→ **Instructions for the task**
Print every record below exactly as written.

══ Supplied information

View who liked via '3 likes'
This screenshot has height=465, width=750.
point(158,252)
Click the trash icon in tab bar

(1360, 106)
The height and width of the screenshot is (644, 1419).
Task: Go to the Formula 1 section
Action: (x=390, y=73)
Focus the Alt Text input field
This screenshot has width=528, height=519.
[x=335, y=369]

════

→ **The answer**
View who liked via '3 likes'
This screenshot has height=465, width=750.
point(158,252)
Click the trash icon in tab bar

(1360, 106)
The height and width of the screenshot is (644, 1419).
Task: Go to the Formula 1 section
Action: (x=390, y=73)
Focus the Alt Text input field
This screenshot has width=528, height=519.
[x=335, y=369]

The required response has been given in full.